### Task details
Every record is to be printed exactly as written; pictures are to be omitted.

### Given records
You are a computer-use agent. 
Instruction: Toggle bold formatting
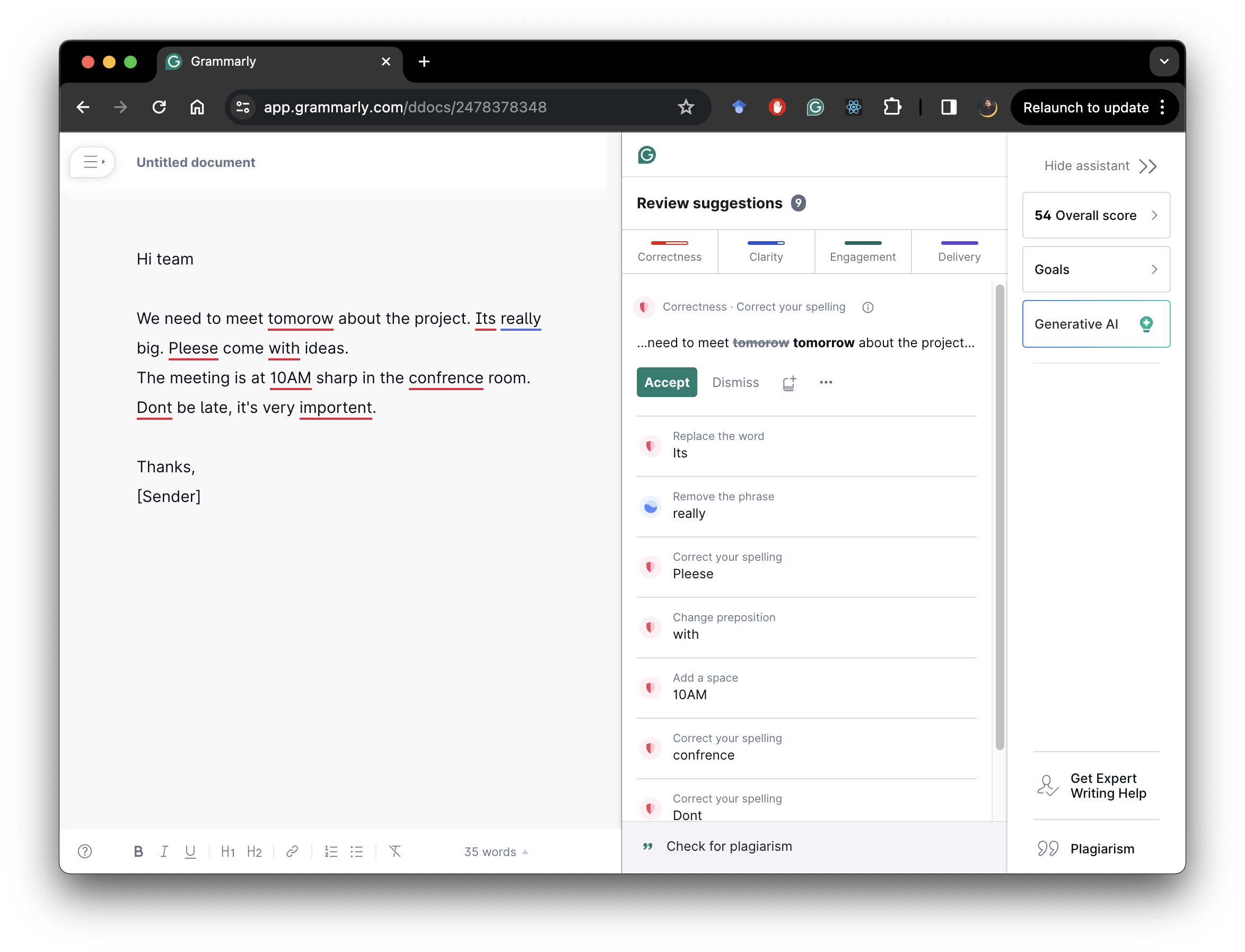coord(138,851)
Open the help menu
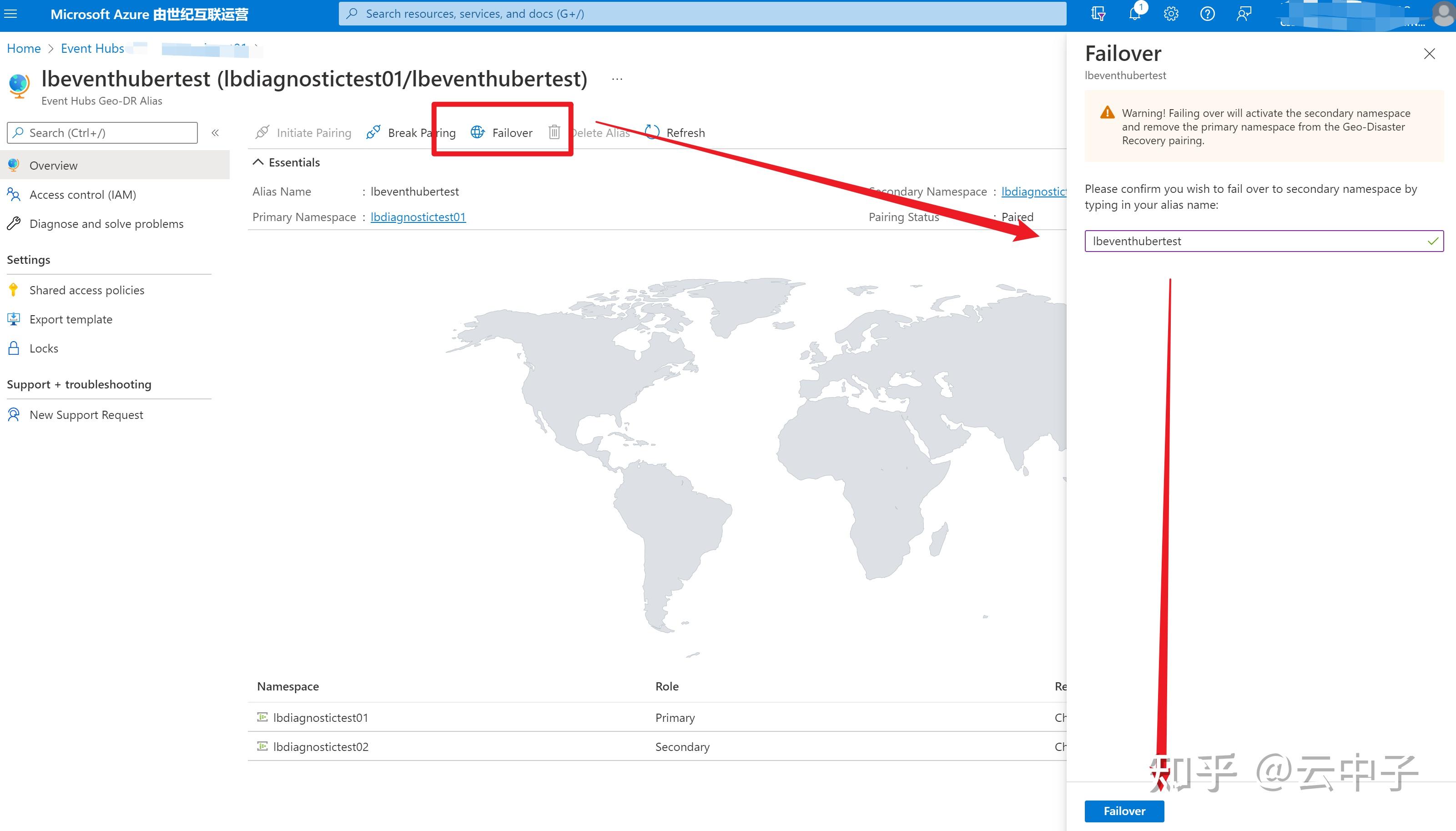1456x831 pixels. pos(1208,13)
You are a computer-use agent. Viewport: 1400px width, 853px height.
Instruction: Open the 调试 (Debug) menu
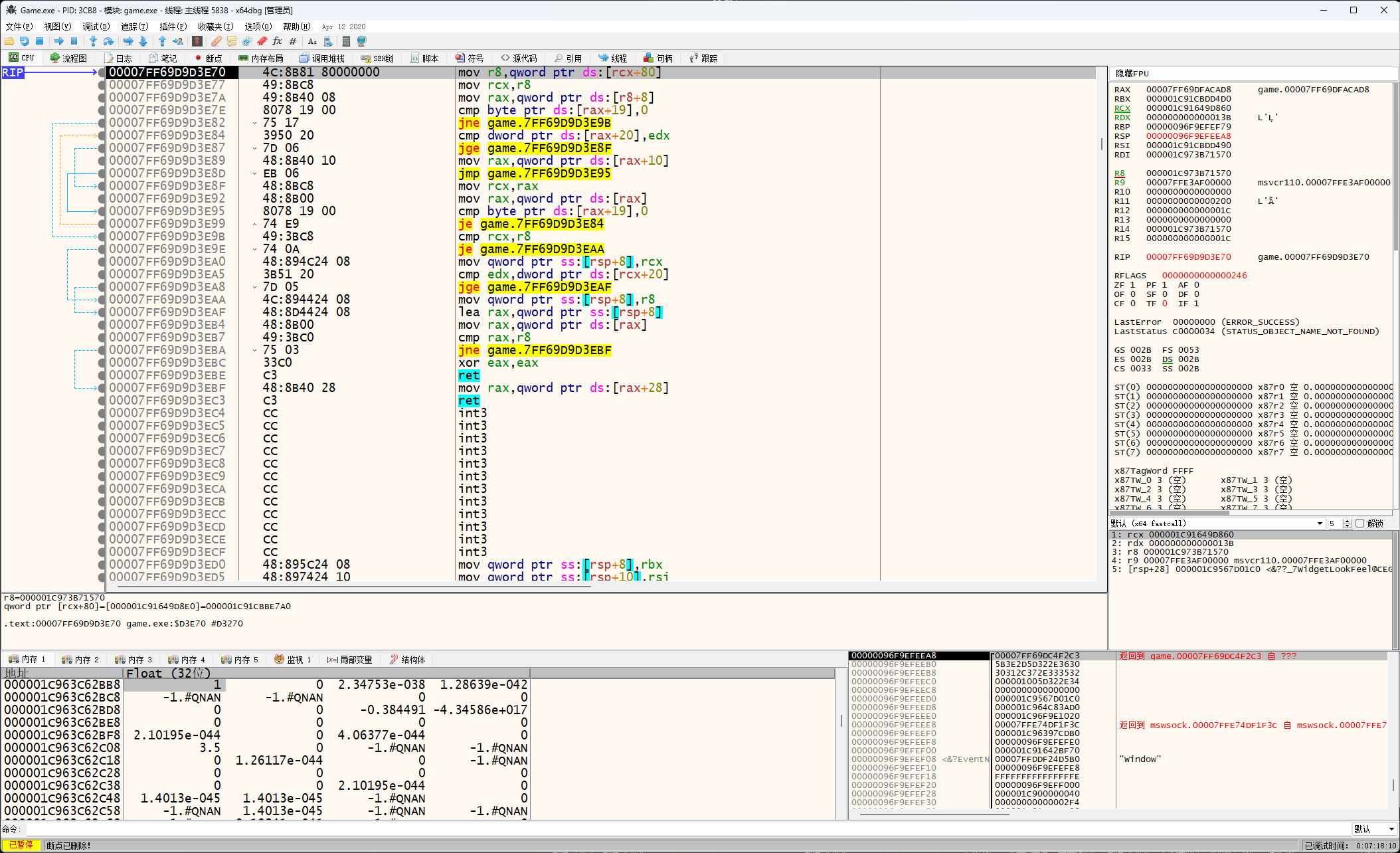pos(96,27)
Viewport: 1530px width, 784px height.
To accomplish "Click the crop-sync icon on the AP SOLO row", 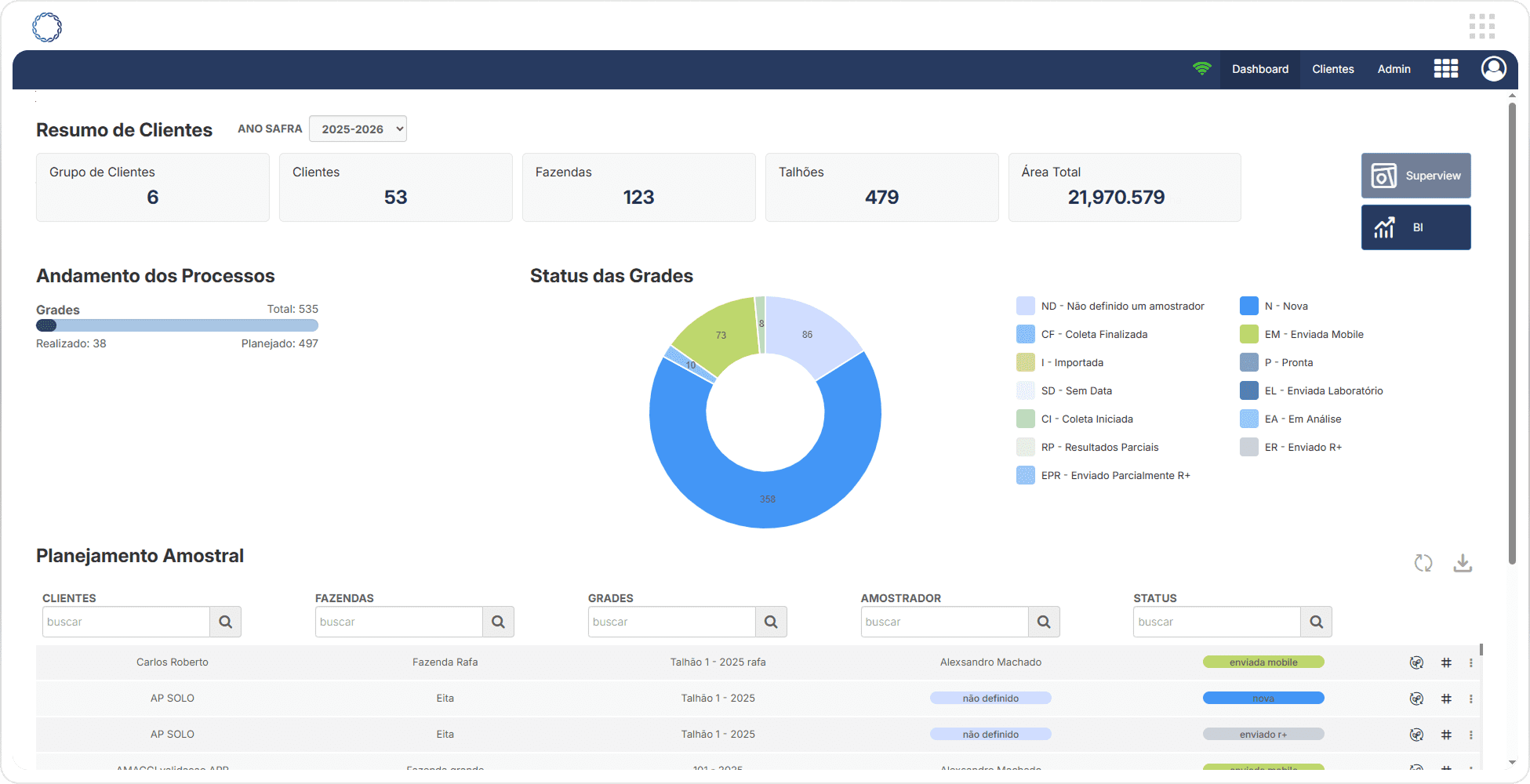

### Answer to this task
You are a computer-use agent. 
Instruction: Toggle bold formatting
coord(138,851)
Open the help menu
1456x831 pixels. pos(1208,13)
You are a computer-use agent. Viewport: 1400px width, 853px height.
Instruction: Open the 调试 (Debug) menu
pos(96,27)
Viewport: 1530px width, 784px height.
To accomplish "Click the crop-sync icon on the AP SOLO row", 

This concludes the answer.